## Challenge
Which lines in the items below contain the word "Cattle"? Gather each of those lines in full.
※
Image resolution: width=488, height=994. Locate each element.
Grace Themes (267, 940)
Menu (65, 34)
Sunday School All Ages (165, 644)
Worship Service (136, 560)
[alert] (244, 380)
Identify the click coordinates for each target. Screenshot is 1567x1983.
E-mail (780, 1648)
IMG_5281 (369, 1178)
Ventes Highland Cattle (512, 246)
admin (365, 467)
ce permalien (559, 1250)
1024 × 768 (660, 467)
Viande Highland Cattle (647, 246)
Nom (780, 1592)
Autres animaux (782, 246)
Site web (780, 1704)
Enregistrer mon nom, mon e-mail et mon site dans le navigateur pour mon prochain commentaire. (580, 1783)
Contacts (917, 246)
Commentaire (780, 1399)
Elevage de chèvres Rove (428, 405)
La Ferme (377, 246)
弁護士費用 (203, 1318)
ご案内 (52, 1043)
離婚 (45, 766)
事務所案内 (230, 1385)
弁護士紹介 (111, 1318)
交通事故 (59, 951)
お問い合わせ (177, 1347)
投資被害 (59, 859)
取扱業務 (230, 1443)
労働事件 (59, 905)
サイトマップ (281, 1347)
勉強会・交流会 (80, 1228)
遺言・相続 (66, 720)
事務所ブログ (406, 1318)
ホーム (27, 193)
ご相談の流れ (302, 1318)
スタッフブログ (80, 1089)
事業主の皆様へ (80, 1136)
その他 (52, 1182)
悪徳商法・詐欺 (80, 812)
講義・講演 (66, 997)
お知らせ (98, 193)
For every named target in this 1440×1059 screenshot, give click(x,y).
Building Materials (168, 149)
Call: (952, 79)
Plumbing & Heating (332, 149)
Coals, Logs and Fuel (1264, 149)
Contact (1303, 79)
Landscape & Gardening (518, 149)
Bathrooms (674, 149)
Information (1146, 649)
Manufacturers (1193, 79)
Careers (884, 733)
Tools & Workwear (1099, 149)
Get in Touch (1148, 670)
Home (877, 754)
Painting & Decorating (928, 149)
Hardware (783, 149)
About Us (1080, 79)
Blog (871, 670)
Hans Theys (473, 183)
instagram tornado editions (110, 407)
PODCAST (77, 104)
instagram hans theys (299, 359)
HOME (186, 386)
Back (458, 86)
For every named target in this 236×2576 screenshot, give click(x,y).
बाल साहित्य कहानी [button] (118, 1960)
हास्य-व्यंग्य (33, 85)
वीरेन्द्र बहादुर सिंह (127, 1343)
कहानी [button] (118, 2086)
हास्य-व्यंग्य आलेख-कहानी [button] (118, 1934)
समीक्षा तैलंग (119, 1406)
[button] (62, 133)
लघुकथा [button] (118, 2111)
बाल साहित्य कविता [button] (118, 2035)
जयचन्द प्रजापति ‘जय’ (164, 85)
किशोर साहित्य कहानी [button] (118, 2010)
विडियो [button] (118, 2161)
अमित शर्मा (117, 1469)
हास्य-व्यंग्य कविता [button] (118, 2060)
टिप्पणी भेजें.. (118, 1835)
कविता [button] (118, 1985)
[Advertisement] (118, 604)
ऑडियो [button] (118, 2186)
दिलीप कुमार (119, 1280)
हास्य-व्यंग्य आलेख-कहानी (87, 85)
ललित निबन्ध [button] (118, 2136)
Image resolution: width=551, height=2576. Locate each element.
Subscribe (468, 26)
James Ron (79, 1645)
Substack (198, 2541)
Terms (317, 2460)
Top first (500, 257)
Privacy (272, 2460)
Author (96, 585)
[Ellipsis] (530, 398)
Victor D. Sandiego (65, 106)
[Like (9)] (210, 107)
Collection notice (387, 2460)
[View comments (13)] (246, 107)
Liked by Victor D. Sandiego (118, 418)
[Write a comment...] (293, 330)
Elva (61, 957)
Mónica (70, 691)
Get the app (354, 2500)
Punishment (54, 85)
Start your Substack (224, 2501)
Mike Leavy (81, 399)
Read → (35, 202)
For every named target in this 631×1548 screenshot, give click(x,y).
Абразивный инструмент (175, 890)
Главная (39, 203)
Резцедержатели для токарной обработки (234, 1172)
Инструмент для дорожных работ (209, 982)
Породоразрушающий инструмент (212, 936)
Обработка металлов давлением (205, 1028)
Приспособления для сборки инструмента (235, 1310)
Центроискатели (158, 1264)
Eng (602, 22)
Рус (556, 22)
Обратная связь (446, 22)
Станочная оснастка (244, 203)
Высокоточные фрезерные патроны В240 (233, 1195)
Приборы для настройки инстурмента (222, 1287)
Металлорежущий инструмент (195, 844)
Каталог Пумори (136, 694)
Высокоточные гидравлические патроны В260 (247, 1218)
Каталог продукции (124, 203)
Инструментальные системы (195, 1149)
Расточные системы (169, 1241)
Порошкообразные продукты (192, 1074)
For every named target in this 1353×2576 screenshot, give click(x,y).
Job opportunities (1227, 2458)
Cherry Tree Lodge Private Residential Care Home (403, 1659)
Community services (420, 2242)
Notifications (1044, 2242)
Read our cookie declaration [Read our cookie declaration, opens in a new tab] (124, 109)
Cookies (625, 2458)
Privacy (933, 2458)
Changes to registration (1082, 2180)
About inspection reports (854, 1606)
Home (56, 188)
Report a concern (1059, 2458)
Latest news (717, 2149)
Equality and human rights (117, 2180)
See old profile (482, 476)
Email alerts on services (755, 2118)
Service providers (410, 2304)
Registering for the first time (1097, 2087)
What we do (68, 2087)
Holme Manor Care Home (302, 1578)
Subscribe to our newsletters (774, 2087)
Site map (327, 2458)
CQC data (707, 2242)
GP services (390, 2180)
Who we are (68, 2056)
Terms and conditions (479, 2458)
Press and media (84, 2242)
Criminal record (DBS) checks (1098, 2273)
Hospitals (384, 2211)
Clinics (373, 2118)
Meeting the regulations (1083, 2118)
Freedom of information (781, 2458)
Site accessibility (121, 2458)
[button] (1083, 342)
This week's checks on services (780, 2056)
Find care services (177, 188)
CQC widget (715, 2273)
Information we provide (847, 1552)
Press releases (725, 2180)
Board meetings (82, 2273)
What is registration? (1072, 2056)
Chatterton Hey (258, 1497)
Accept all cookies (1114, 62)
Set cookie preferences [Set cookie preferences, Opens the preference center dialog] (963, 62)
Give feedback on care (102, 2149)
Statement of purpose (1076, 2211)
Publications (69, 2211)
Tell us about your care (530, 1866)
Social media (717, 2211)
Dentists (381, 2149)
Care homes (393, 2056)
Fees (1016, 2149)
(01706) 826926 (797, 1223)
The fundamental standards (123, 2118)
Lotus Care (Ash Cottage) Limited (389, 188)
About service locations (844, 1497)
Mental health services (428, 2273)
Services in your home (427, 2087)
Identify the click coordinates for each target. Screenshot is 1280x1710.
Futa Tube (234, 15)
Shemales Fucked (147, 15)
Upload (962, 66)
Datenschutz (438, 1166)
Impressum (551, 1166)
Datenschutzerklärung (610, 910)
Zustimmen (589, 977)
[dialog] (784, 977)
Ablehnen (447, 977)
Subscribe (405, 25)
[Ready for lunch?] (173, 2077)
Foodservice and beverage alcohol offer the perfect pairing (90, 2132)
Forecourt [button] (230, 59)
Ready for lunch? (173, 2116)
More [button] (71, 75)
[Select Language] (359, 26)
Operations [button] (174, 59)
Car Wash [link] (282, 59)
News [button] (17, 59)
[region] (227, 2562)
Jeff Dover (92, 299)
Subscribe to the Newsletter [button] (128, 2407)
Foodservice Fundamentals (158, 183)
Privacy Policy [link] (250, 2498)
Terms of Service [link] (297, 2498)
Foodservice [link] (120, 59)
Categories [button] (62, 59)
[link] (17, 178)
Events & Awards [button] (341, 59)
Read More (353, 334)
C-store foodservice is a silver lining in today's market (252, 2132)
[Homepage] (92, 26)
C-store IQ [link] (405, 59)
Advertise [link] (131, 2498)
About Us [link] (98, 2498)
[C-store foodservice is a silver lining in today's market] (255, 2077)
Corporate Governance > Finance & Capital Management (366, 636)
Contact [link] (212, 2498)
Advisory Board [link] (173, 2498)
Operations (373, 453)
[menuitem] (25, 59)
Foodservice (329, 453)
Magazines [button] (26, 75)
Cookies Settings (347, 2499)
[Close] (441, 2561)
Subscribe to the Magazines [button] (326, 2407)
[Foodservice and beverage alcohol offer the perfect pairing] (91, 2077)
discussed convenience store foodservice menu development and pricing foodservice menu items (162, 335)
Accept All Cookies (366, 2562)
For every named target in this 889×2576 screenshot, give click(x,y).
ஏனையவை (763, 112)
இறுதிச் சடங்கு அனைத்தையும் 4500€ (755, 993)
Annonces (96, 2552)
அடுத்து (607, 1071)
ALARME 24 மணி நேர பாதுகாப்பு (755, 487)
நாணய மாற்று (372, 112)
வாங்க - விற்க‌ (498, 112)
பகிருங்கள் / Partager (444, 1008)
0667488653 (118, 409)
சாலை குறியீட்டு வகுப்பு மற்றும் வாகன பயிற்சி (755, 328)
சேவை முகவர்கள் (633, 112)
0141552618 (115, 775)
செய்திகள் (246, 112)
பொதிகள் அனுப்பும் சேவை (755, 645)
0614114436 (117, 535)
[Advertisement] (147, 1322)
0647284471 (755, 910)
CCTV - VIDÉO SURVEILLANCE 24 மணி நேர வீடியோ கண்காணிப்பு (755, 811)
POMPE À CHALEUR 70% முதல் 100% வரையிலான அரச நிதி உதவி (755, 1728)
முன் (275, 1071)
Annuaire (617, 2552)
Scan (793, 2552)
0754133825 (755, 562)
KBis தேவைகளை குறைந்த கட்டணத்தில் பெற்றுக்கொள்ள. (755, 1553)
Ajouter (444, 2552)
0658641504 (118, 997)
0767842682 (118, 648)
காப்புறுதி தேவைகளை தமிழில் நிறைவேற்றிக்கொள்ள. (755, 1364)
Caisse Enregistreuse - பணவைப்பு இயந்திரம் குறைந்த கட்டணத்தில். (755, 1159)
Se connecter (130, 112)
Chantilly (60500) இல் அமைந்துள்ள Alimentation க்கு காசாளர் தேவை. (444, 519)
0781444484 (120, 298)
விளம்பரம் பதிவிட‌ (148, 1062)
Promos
※
## Task answer
Ventes Highland Cattle (512, 246)
Viande Highland Cattle (647, 246)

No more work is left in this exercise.